Located in a high and remote valley northeast of Santa Fe, Chimayó has been considered a sacred site for centuries. The native Tewa Indians considered the fertile valley sacred because of a spring that bubbled from the ground in the surrounding hills; the Spanish settled here in the 1600s for the same reason. But when Don Bernardo Abeyta, a member of a local Catholic brotherhood, followed a mysterious dancing light down to the river, everything changed. Here’s how the wonderful story goes:
The light appeared to be coming out of the dirt itself, so Abeyta began digging, and eventually uncovered a six-foot-tall wooden crucifix featuring a dramatic, dark-skinned Christ. Abeyta called others to see the crucifix, and together they organized a procession to carry the heavy statue to the parish church in Santa Cruz, eight miles away, where they installed it in the altar.
Except the next morning it was gone. When they looked for it, they found it back in the same spot on the riverbank where it was originally found. A second time it was brought to the church — and a second time it mysteriously migrated back to its spot of origin. When this happened a third time, the diocese got the message and a small chapel was built in Chimayó to house the statue. The current Santuario was built in 1814.
War, though, was what truly created the Chimayó pilgrimmage as it exists today. During WWI, terrified New Mexican boys huddled in the trenches made a prayerful promise that if they returned alive, they would make a pilgrimage of gratitude to Chimayó. Since then, through the second World War, the Korean War, Vietnam, Iraq and Afghanistan, servicemen and women and their frightened families have come to Chimayó to pray for — and give thanks for — their safe return.

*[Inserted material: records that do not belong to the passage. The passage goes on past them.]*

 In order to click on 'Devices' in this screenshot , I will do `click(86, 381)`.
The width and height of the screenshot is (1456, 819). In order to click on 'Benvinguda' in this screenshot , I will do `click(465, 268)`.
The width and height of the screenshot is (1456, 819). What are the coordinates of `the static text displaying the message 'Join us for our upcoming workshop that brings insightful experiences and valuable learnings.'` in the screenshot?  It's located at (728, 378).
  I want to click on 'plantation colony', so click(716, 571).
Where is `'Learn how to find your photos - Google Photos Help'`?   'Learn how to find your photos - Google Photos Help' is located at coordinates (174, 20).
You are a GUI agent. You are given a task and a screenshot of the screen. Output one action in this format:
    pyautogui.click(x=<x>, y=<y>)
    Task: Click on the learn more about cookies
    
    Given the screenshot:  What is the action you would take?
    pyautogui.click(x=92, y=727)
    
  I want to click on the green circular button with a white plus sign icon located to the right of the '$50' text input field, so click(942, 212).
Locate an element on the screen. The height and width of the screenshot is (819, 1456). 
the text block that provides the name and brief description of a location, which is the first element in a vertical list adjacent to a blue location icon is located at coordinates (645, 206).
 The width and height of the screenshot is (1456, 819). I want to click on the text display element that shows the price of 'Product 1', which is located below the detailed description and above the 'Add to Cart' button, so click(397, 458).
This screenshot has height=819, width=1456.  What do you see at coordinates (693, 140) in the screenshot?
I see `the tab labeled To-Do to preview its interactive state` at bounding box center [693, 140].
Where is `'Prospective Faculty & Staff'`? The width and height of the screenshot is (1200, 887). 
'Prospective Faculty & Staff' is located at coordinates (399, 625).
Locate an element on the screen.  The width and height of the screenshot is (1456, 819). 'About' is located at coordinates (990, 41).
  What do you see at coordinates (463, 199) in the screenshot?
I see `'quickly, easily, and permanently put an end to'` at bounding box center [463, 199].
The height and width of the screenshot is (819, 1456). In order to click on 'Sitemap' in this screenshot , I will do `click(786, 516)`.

New Mexico has the honor of contributing more young people to the armed services than any other state, and today, an entire wall of the antechamber is papered with photos of young soldiers. Many of them are accompanied by heartfelt notes from parents, spouses and siblings requesting divine intervention and protection.
How did Chimayó’s dirt, dug from a small well known as El Posito, come to be considered healing? The connection was never made completely clear to me. But why wouldn’t dirt from which a statue miraculously emerged have divine powers? The dirt itself, a reddish soft powdery dust, is dug with a child’s playground shovel from an unprepossessing hole in a closet-sized room. And church staff are quite open about the fact that the dirt visitors dig up is no longer original dirt from the chapel — it’s carried in by the bucketful to replenish the supply every night. And yet every year tens of thousands of visitors, of all ages and every faith, visit Chimayó to pray for health, taking home baggies and vials of the dirt to distribute amongst their loved ones.
It occurs to me, looking around the shrine, that here at Chimayó is an expression of our deepest fears and sorrows. What shakes us more deeply than the illness or loss of a child, parent, friend or animal companion?Within the anteroom is an enclosed shrine honoring Santo Niño de Atocha, an embodiment of the infant Jesus. He is surrounded by baby shoes of all kinds, from hand-knit booties to miniature high top tennies, a traditional gift of supplication to El Niño. The walls of the shrine are papered with pleas for intercession on behalf of sick children, prayers for those who have died, and expressions of gratitude for children restored to health.
I can barely look at first, but then I begin to peer closely and carefully at each tiny photo and name, feeling the force of the love of the mother or father who placed it here. And it occurs to me that this may be the most powerful force of all: The love we have for our children, our other family members and friends, the strength of our desire to see them live long healthy lives.
And yes, I too brought home Chimayó dirt – as much as I could take without seeming greedy.